As I watched how European students far outpaced their American counterparts of the same age, I thought, “Of course Europeans are outperforming us!  Their teachers don’t spend half their time trying to overcome the culture of entitlement.  American teachers spend an inordinate amount of time on classroom management and attempting to deal with children who believe their opinions are just as important as the teacher’s.  Hours of classroom learning are lost each day and by the time our children are graduating high school their European counterparts have had many more years of real education.”

Perhaps I shouldn’t have been surprised that the reporters at 20/20 used the same kind of thinking to examine the problem as was used to create it – “Our parenting, our culture, and our children are perfect; blame the teachers.”

The unspoken assumption I see in most children at school is that they are perfect and correct until proven otherwise and that it is the responsibility of the teacher to prove himself or herself knowledgeable, entertaining, and engaging.  Every teacher must constantly battle this assumption in order to get to moments of real teaching and learning.

While not all children come to school with this assumption, this is the current classroom zeitgeist and it pervades our classrooms.

Deference and appreciation is a rare commodity in most of the children I see in schools today.  And these attributes are fundamental to creating an atmosphere that is conducive to learning.

Here are a few of the myths that are instilled in our children at home that create this culture of entitlement and undermine our children’s capacity to learn.

Education is something they’re entitled to, not something they are fortunate to get. Children feeling a sense of appreciation toward their teacher and their school is the first step toward a child coming to school with a seeking mind and willingness to work hard.

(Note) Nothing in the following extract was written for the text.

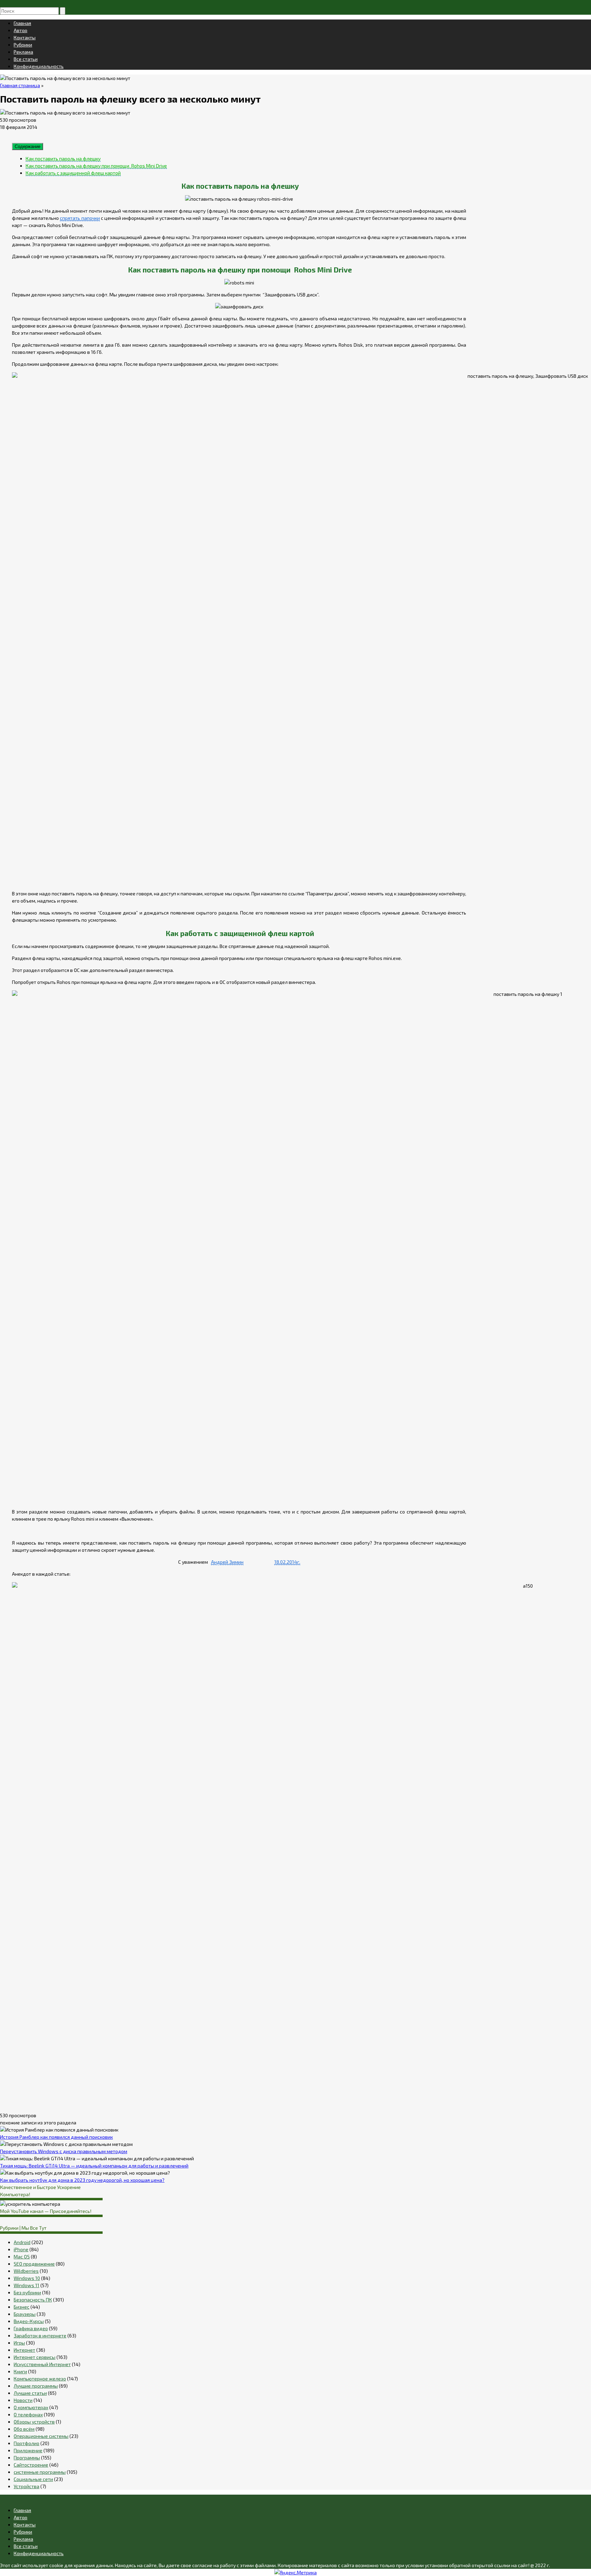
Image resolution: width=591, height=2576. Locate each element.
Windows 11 (26, 2285)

The child’s opinion is just as important as the opinion of the teacher. Children who are given choices about everything learn to question anything they don’t prefer. This might seem fine for a tolerant parent at home, but by the time these children enter school it becomes extremely difficult to deal with their belief that their opinions are just as valuable, or more valuable, than the opinion of their teacher.

Children should be treated with the same deference that teachers are.    Wrong!  Teachers, and for that matter most adults, are entitled to more deference than children because they have more experience, know more, and have gone through difficulties the child has not yet faced.  And more to the point – if children come into school with this belief, the implication is they should have as much of a say in running the classroom as their teacher does.  The teacher who has a classroom full of these kinds of children will spend an inordinate amount of class time dealing with behaviors and negotiating boundaries.

The following are some concrete steps you can take to prepare your children to learn at school.

  • Give children choices about some things and not others.
  • There should be times when “no discussion” is the rule.
  • Teach your children that having choices is a privilege that can be taken away if they don’t respect the rules that govern them.
  • Tell them the rule once, or not at all.  Repeating rules over and over is condescending and tells them it’s the adult’s responsibility to remember the rules and not the child’s responsibility to proactively consider others.
  • Choose what deserves praise. When everything a child does is praised, your praise becomes meaningless.
  • Be authentic. Don’t be afraid of telling a child you think they could do better when it’s clear they haven’t given their best effort.

Transforming the state of education in this country will start with transforming the culture of parenting.